Copy each line of the data below, character for character.

++++ EXERCISE MATERIAL ++++

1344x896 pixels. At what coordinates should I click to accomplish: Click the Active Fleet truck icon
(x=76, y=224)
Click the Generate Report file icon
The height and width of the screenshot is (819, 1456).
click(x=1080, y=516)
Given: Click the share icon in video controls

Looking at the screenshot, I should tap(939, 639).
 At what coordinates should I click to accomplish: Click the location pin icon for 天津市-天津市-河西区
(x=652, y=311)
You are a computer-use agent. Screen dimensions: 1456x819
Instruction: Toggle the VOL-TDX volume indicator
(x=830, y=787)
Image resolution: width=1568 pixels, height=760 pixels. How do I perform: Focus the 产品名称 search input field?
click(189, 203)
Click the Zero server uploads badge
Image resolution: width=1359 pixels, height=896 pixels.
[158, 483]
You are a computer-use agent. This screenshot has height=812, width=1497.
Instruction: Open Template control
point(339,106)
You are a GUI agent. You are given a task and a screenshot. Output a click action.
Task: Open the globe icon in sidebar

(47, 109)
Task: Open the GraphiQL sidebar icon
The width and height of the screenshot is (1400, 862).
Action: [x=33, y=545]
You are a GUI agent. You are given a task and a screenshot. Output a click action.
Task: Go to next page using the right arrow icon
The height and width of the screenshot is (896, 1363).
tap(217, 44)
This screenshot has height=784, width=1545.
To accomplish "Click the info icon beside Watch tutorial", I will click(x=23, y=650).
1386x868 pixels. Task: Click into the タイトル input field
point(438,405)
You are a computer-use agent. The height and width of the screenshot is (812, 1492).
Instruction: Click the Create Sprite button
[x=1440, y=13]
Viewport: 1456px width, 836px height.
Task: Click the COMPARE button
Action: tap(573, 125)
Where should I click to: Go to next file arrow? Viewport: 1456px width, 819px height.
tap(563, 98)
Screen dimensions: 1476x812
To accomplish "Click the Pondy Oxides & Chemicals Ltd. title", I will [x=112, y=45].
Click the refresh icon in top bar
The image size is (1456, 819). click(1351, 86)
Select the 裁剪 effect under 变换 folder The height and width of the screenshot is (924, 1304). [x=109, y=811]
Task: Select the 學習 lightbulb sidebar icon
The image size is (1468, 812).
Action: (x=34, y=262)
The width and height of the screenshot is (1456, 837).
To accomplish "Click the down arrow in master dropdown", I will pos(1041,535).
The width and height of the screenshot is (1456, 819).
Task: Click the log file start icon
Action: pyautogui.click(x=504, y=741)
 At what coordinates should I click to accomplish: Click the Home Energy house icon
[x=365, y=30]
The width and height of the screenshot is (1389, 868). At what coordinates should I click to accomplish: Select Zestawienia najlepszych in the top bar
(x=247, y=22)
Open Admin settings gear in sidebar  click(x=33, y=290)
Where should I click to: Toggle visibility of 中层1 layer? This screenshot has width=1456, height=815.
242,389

++++

● EXERCISE RESULT
1344x896 pixels. At what coordinates should I click to accomplish: Click the Active Fleet truck icon
(x=76, y=224)
Click the Generate Report file icon
The height and width of the screenshot is (819, 1456).
click(x=1080, y=516)
Given: Click the share icon in video controls

Looking at the screenshot, I should tap(939, 639).
 At what coordinates should I click to accomplish: Click the location pin icon for 天津市-天津市-河西区
(x=652, y=311)
You are a computer-use agent. Screen dimensions: 1456x819
Instruction: Toggle the VOL-TDX volume indicator
(x=830, y=787)
Image resolution: width=1568 pixels, height=760 pixels. How do I perform: Focus the 产品名称 search input field?
click(189, 203)
Click the Zero server uploads badge
Image resolution: width=1359 pixels, height=896 pixels.
[158, 483]
You are a computer-use agent. This screenshot has height=812, width=1497.
Instruction: Open Template control
point(339,106)
You are a GUI agent. You are given a task and a screenshot. Output a click action.
Task: Open the globe icon in sidebar

(47, 109)
Task: Open the GraphiQL sidebar icon
The width and height of the screenshot is (1400, 862).
Action: [x=33, y=545]
You are a GUI agent. You are given a task and a screenshot. Output a click action.
Task: Go to next page using the right arrow icon
The height and width of the screenshot is (896, 1363).
tap(217, 44)
This screenshot has height=784, width=1545.
To accomplish "Click the info icon beside Watch tutorial", I will click(x=23, y=650).
1386x868 pixels. Task: Click into the タイトル input field
point(438,405)
You are a computer-use agent. The height and width of the screenshot is (812, 1492).
Instruction: Click the Create Sprite button
[x=1440, y=13]
Viewport: 1456px width, 836px height.
Task: Click the COMPARE button
Action: tap(573, 125)
Where should I click to: Go to next file arrow? Viewport: 1456px width, 819px height.
tap(563, 98)
Screen dimensions: 1476x812
To accomplish "Click the Pondy Oxides & Chemicals Ltd. title", I will [x=112, y=45].
Click the refresh icon in top bar
The image size is (1456, 819). click(1351, 86)
Select the 裁剪 effect under 变换 folder The height and width of the screenshot is (924, 1304). [x=109, y=811]
Task: Select the 學習 lightbulb sidebar icon
The image size is (1468, 812).
Action: (x=34, y=262)
The width and height of the screenshot is (1456, 837).
To accomplish "Click the down arrow in master dropdown", I will pos(1041,535).
The width and height of the screenshot is (1456, 819).
Task: Click the log file start icon
Action: pyautogui.click(x=504, y=741)
 At what coordinates should I click to accomplish: Click the Home Energy house icon
[x=365, y=30]
The width and height of the screenshot is (1389, 868). At what coordinates should I click to accomplish: Select Zestawienia najlepszych in the top bar
(x=247, y=22)
Open Admin settings gear in sidebar  click(x=33, y=290)
Where should I click to: Toggle visibility of 中层1 layer? This screenshot has width=1456, height=815.
242,389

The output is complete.